A248792 Numbers n such that sigma(n) - 1 is a prime p.

2, 3, 5, 6, 7, 10, 11, 13, 14, 15, 17, 19, 20, 21, 23, 24, 26, 29, 30, 31, 33, 34, 35, 37, 38, 40, 41, 43, 44, 46, 47, 51, 52, 53, 55, 57, 58, 59, 60, 61, 63, 65, 67, 71, 73, 74, 76, 78, 79, 83, 84, 85, 86, 88, 89, 90, 92, 93, 96, 97, 101, 103, 105, 107, 109

Offset

1,1

Comments

Union of primes (A000040) and terms of A066073 (composites).

Numbers n such that A039653(n) is prime.

Corresponding values of primes p are in A248793.

Links

Michael De Vlieger, Table of n, a(n) for n = 1..10000

OEIS Wiki, Cyclotomic Polynomials at x=n, n! and sigma(n)

Example

6 is in sequence because sigma(6) - 1 = 12 - 1 = 11 (prime).

Maple

with(numtheory): A248792:=n->`if`(isprime(sigma(n)-1), n, NULL): seq(A248792(n), n=1..200); # Wesley Ivan Hurt, Jul 09 2015

Mathematica

Select[Range[110], PrimeQ[DivisorSigma[1, #] - 1] &] (* Vincenzo Librandi, Nov 02 2014 *)

Prog

(Magma) [n: n in[1..1000] | IsPrime(SumOfDivisors(n) - 1)]
(PARI) for(n=1, 10^3, if(isprime(sigma(n)-1), print1(n, ", "))) \\ Derek Orr, Nov 01 2014

Crossrefs

Cf. A000203 (sum of divisors), A000040 (primes).

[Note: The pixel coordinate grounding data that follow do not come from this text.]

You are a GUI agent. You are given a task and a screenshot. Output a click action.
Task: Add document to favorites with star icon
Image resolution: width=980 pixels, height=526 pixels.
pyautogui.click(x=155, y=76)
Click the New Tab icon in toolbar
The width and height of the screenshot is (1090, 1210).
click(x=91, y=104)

Cf. A039653 (sigma(n)-1), A066073 (subsequence of composites), A248793.

Cf. A065512 (numbers n such that sigma(n) + 1 is prime).

Sequence in context: A360477 A122144 A064052 * A358976 A064594 A325511

Adjacent sequences: A248789 A248790 A248791 * A248793 A248794 A248795

Keyword

nonn,easy

Author

Jaroslav Krizek, Nov 01 2014

Status

approved